Basically, baseball is boring until it isn’t. The last game of the ALDS was like a bizarro Seinfeld episode of freaky errors, drunk fans and pure drama. The cherry, on top was José Bautista’s “Bat Flip” which has everyone flipping out. Some praise it as a defining moment in baseball history, while others call it unsportsmanlike. We can’t decide.
As two girls from Toronto who danced in the streets the last time the Jays won the World Series, we appreciate that it’s been more than 22 years since the Jays had swagger.
At the same time, let’s be clear this was not the World Series, it was just a playoff game. The Blue Jays still have the the whole ALCS round to win. Some predict, little leaguers everywhere will now be knocking eachother’s teeth out trying to emulate Bautista. Maybe we all just need to CTFD (Calm the F*ck Down) and play ball. (You are welcome for that little gem which is so handy to text to a friend who is freaking out.)
Let’s take a stab at defining the essence of the “Bat Flip” moment:
Bat Flip: /[ba-t-flip]/ noun
A bold expression of bravado after overcoming a challenge. Said epic display may be slightly inappropriate in its context for added emphasis. The gesture may be spoken or unspoken and may or may not involve a baseball bat.
We get that there are just some moments when you need to FLIP IT! Blue Jay legend, Joe Carter, (aka the last Blue Jay to do anything famous) commented on the Bautista flip saying, given the playoff circumstances it was okay, but in a regular season game it was a “nae nae”. Joe, did you mean “Watch me flip? Watch me nae nae?”. Impressive reference for a dude who was already old 22 years ago when the Jays won. Here’s a clip of the flip incase you missed it.
For those of us who will never make a series winning play, here are five moments when it is definitely okay to FLIP IT:
1. Bat Flip Your Phone When…
You have been plagued by bad reception and call your provider to complain. You are put on hold, talk to a useless person who can only read from a script, you demand to speak to a “supervisor” and succeed in getting a credit for a month of free service. You hang up the phone and FLIP IT! (softly, cause you know those protective cases are useless).
2. Bat Flip Your Toothbrush When…
You go to the dentist and totally have not been flossing since your last visit. The dentist tells you that your teeth look great and you have no cavities. FLIP IT!

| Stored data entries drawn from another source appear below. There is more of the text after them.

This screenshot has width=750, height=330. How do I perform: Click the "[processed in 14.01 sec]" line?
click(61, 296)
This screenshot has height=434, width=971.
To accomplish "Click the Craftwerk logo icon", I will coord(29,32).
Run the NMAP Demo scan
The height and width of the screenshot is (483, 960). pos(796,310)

3. Bat Flip Your Lasagna Pan When…
Your mother-in-law who critiques everything relating to the foods you eat/buy/serve at your wedding/feed your kids, compliments you on your dish and asks for the recipe. FLIP IT!

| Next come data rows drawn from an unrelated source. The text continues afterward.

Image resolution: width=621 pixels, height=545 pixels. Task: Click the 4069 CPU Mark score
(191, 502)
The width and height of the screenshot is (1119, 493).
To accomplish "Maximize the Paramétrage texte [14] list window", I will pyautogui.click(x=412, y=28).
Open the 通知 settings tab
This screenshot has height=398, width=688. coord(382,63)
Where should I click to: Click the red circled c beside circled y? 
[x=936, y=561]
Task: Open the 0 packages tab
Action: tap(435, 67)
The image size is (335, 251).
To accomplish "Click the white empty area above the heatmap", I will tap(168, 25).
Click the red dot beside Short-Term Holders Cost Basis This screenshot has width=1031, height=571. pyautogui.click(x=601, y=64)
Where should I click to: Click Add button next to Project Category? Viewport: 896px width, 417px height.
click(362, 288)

4. Bat Flip Your Running Shoes When…
You are running in the park and a male runner speeds up so as to be not passed by a woman (happens in NYC all the time). He can’t hold the pace and you sail by leaving him in the dust. FLIP IT!
5. Bat Flip Your Boardroom Chair When…
Your boss shoots down your outside-of-the-box idea in front of the client, but then the client eats it up. FLIP IT!